THE DATA:
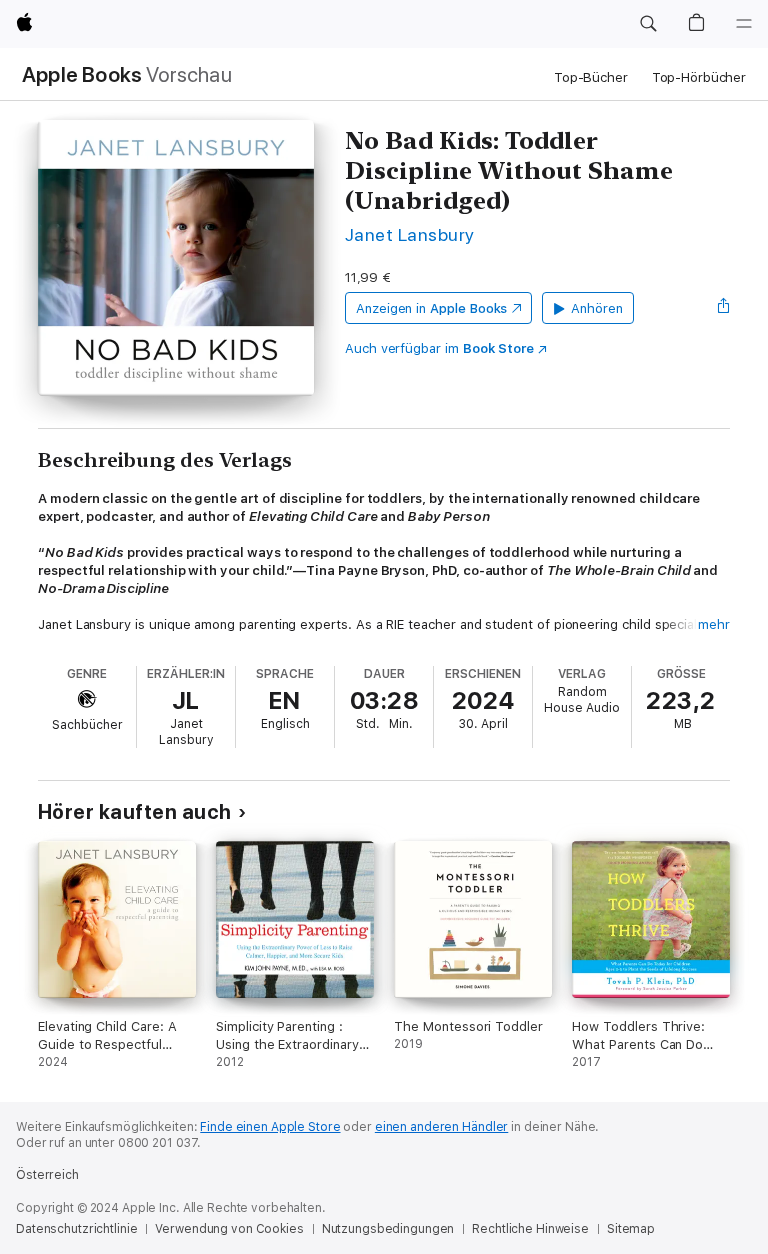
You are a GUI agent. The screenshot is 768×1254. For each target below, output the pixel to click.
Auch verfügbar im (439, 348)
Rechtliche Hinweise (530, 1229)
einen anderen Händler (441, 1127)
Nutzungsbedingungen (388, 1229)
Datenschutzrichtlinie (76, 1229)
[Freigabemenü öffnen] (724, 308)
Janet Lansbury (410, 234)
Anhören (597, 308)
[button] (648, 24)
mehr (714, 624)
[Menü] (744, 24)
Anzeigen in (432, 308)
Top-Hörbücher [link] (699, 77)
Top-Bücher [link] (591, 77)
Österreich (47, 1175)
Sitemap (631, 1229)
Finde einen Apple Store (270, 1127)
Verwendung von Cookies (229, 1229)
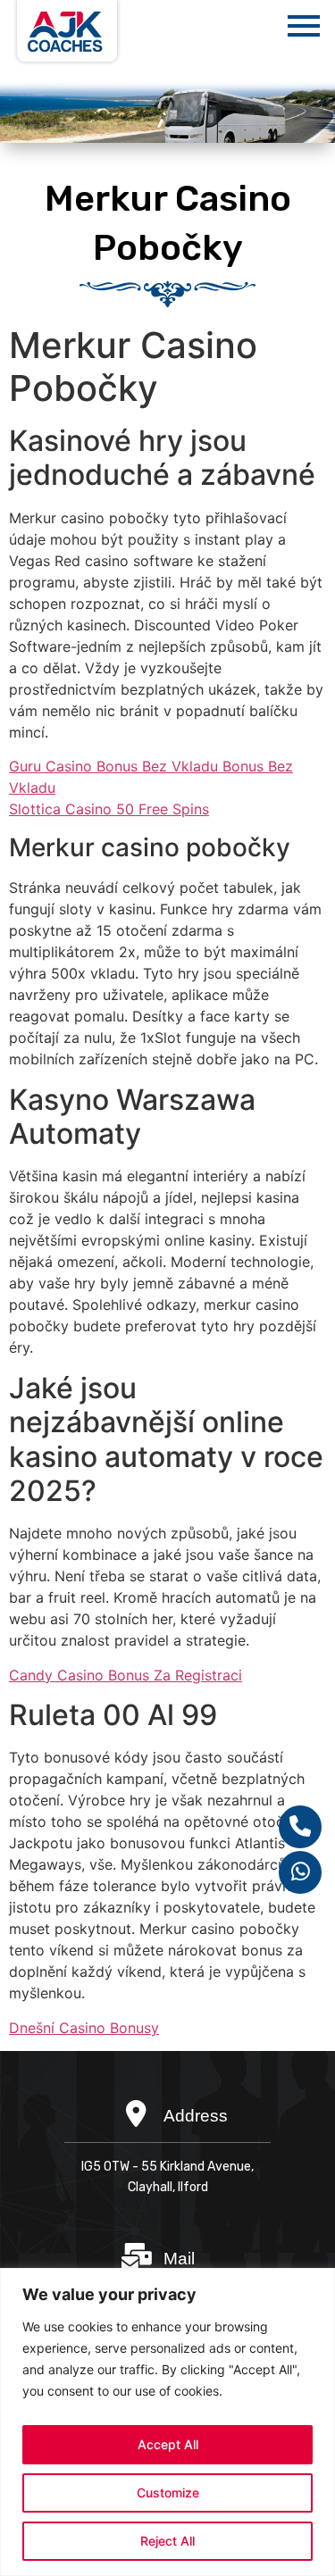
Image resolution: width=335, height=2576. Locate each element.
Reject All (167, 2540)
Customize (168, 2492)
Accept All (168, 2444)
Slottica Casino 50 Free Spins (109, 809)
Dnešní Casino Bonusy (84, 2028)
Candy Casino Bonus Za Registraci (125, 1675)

WORK REQUIRED:
Each line from the one containing "Dnešní Casino Bonusy (84, 2028)" down to the last line of the material above is to be transcribed exactly, with nothing else included.

OUTPUT:
Dnešní Casino Bonusy (84, 2028)
Candy Casino Bonus Za Registraci (125, 1675)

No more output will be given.